Oliver came out to his family just days before that TV interview.
“It was one of those instances where I was going ‘well I am going to say this and sure you know already!’ and they were like ‘well, actually no, what are you talking about?’ It was all over very fast, which was nice, it was like a coming out nuke,” he says.
Oliver has been in a committed relationship for the last three years, but laughs that he is not about to divulge his intentions to me and the rest of the world. Safe to say, he is very happy.
Despite his jovial take on life, Oliver is intensely interested in current affairs and often uses his work to make statements about society and politics, which others may find uncomfortable.
“Comedy begins with rage in the first place,” he explains.
“For example I was surprised Mary Harney’s appearance in the Banking Inquiry got such little coverage and how little coverage she gets generally because she was the Minister for Health for seven years.

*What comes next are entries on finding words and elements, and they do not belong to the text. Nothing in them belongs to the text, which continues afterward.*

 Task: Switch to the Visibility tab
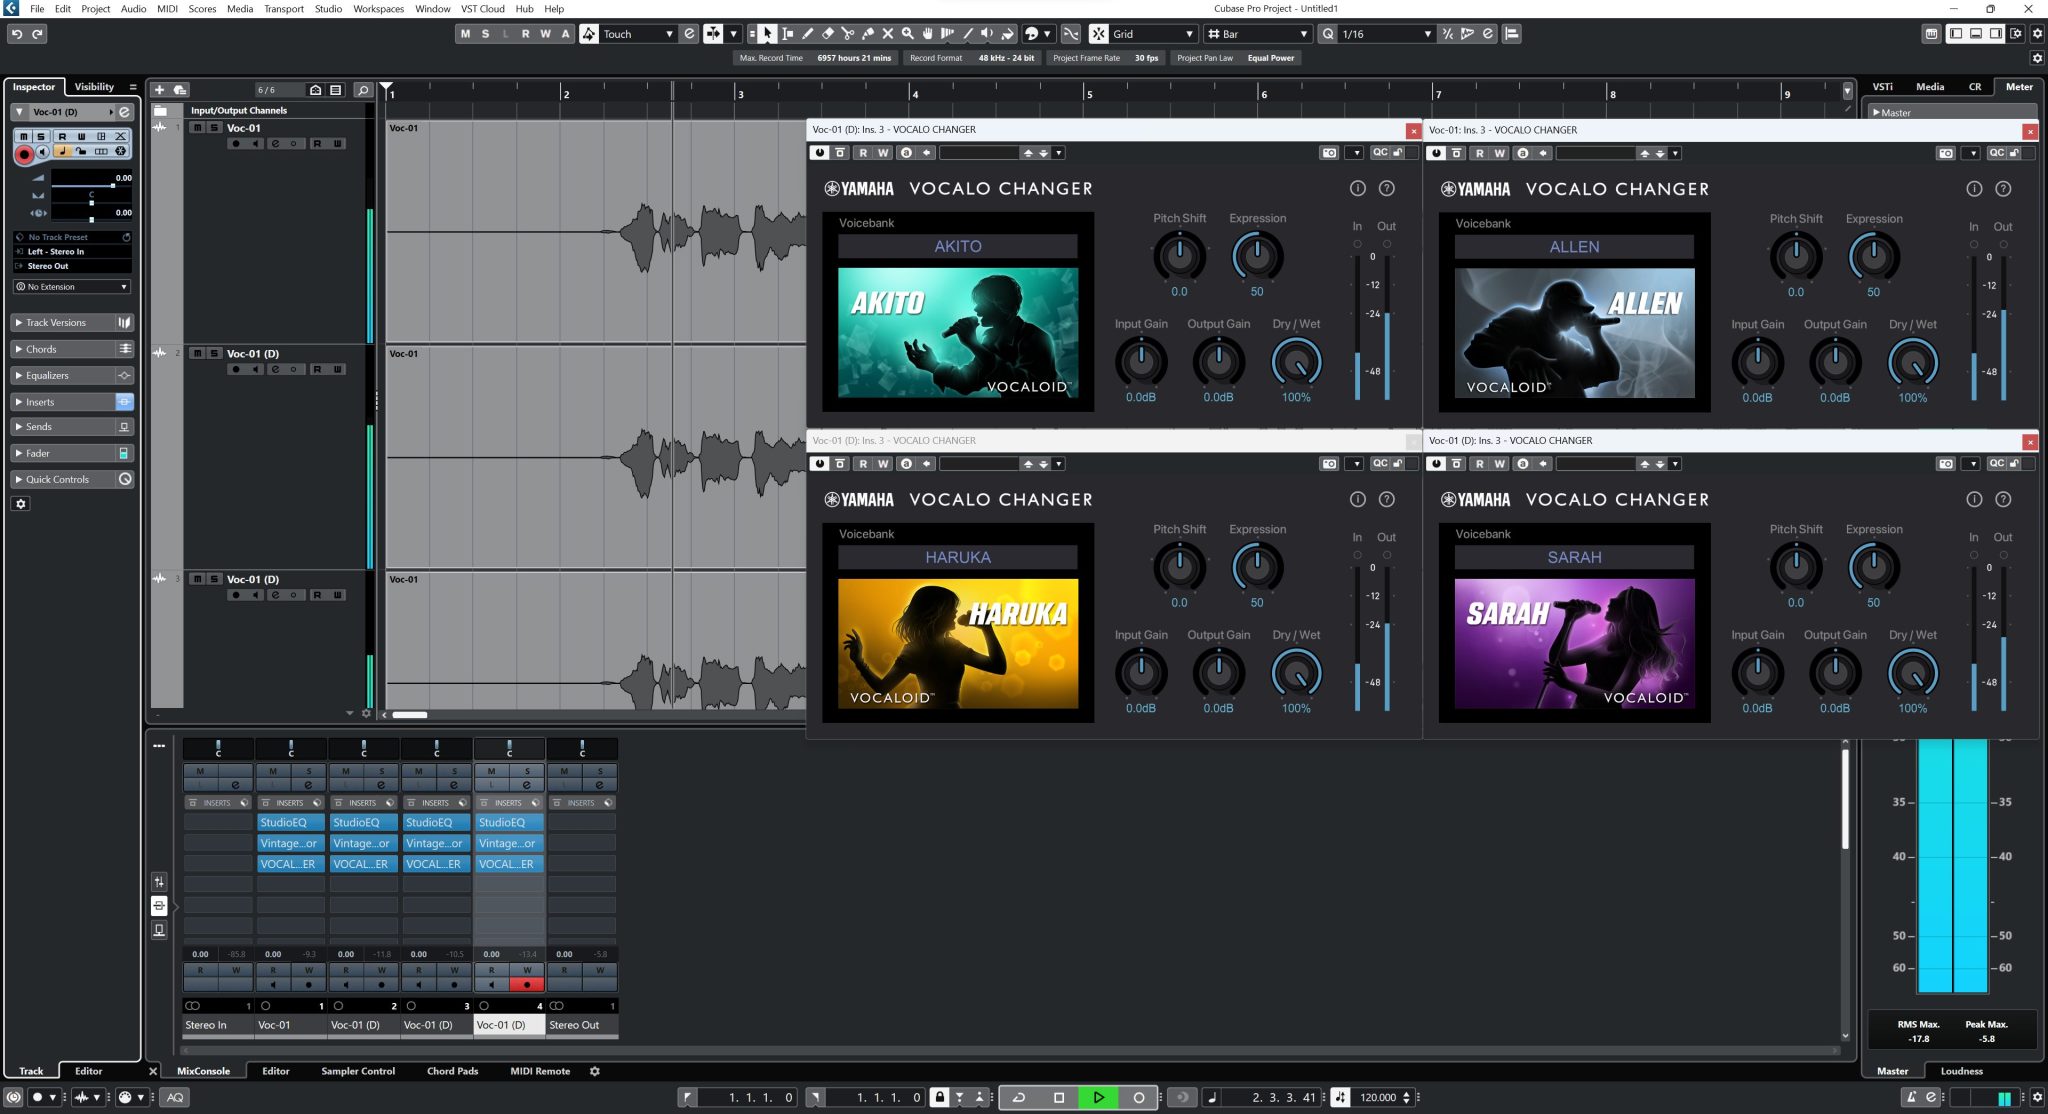coord(95,87)
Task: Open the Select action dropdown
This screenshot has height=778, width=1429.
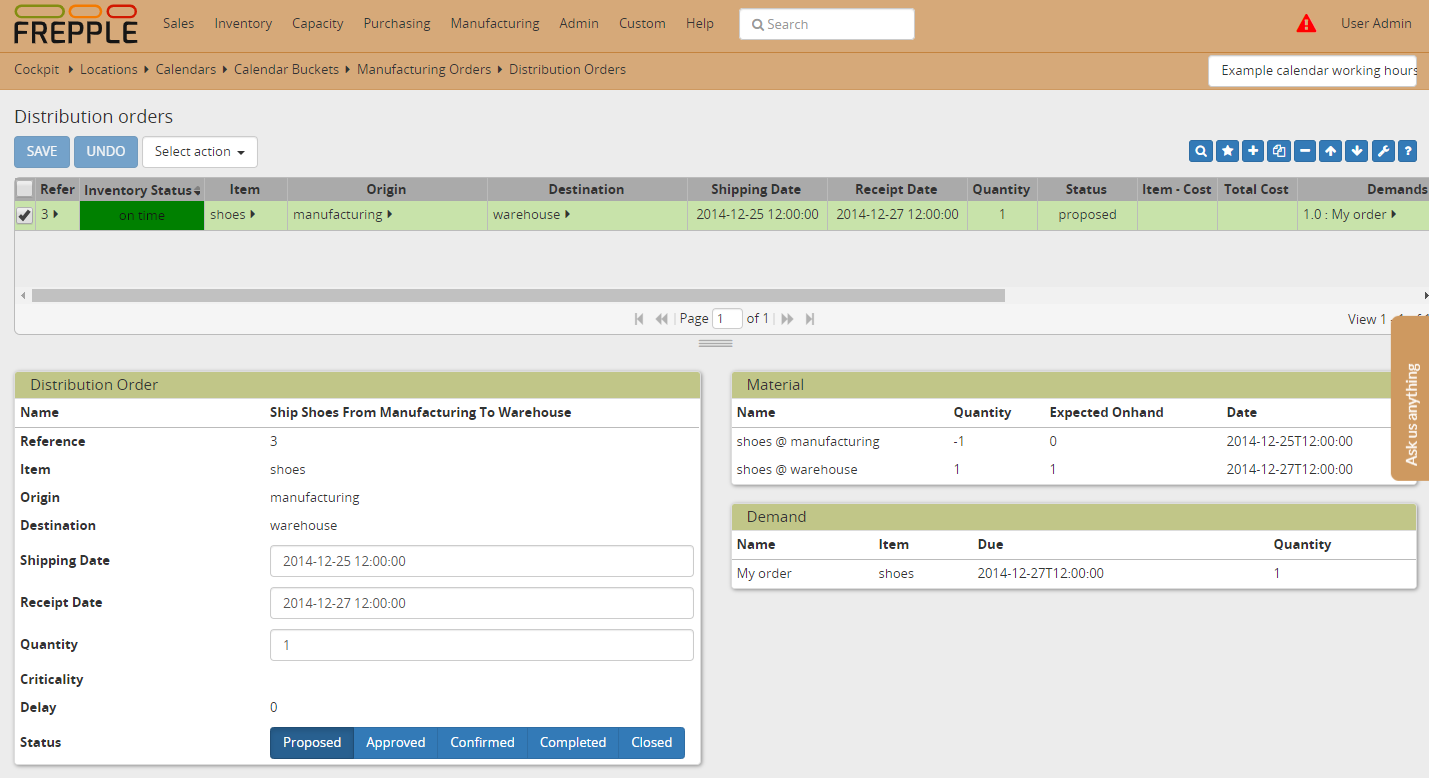Action: [200, 152]
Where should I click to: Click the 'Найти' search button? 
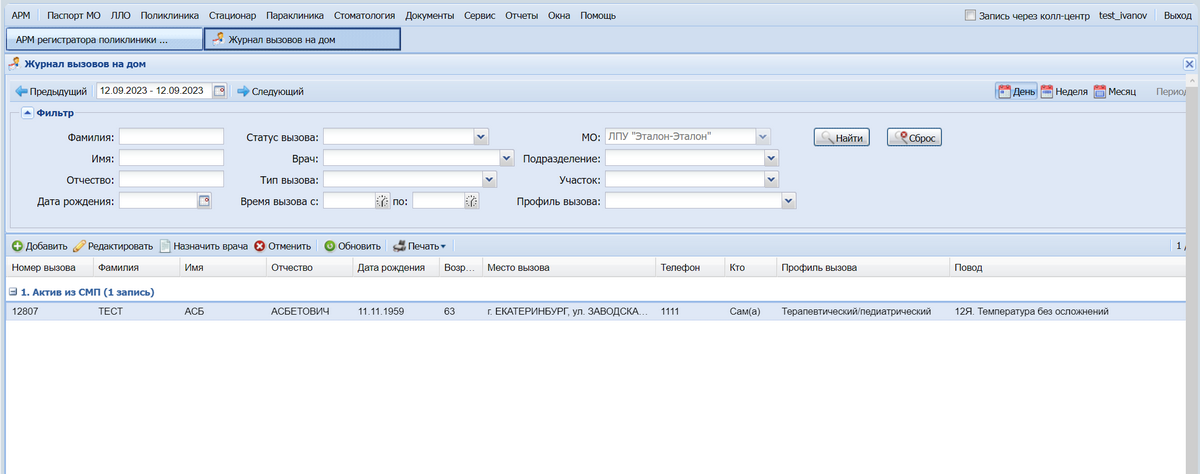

“The year she left she got a €750,000 pension and lump sum payout and she continues to make €130,000 a year ever since.
“You look back at her track record — she used to fly to a huge number of junkets, there was a St Patrick’s Day when she was three weeks in New Zealand, the hairdos in Florida, she took a helicopter one time to open her friend’s off-licence in Sligo while she was Minister for Health,” Oliver laughs, clearly exasperated.
“It also shows how useless the Banking Inquiry is because Mary Harney as Minister for Enterprise actually set up the financial regulator, so she has a huge responsibility for the crash and for the mess of a health service, and yet she gets to sail off into the sunset with €130,000 in her back pocket. So there is a fury there.
“Then you have the current posse; the controversy about the pensions of former minister has come up, yet Enda Kenny is saying they should not take the increase when he himself is standing to inherit a teacher’s pension, a TD’s pension and a Taoiseach’s pension.
“For the people who make the laws to say there is nothing they can do about that is utter bullshit,” Oliver says.
“Barack Obama, when they said he couldn’t remove the banker’s bonuses in America, he said ‘well I can bring in a 99pc tax on it’. There is always a way around it, but politicians, particularly those heading for pension age, who will get huge pensions, obviously don’t want to tackle that pension issue.”
Oliver chooses to laugh at the situation Ireland is in: it is, he agrees, one of those scenarios at which you either laugh or cry.
“I am not completely depressed, though I don’t think we live in a dystopian Ireland,” he moves to qualify. “Mick Wallace for example, someone we slagged relentlessly because it turned out his company had withheld a lot of VAT and was a huge tax defaulter — but since then he has actually become a TD with quite a national outlook, so some do redeem themselves as they go along.”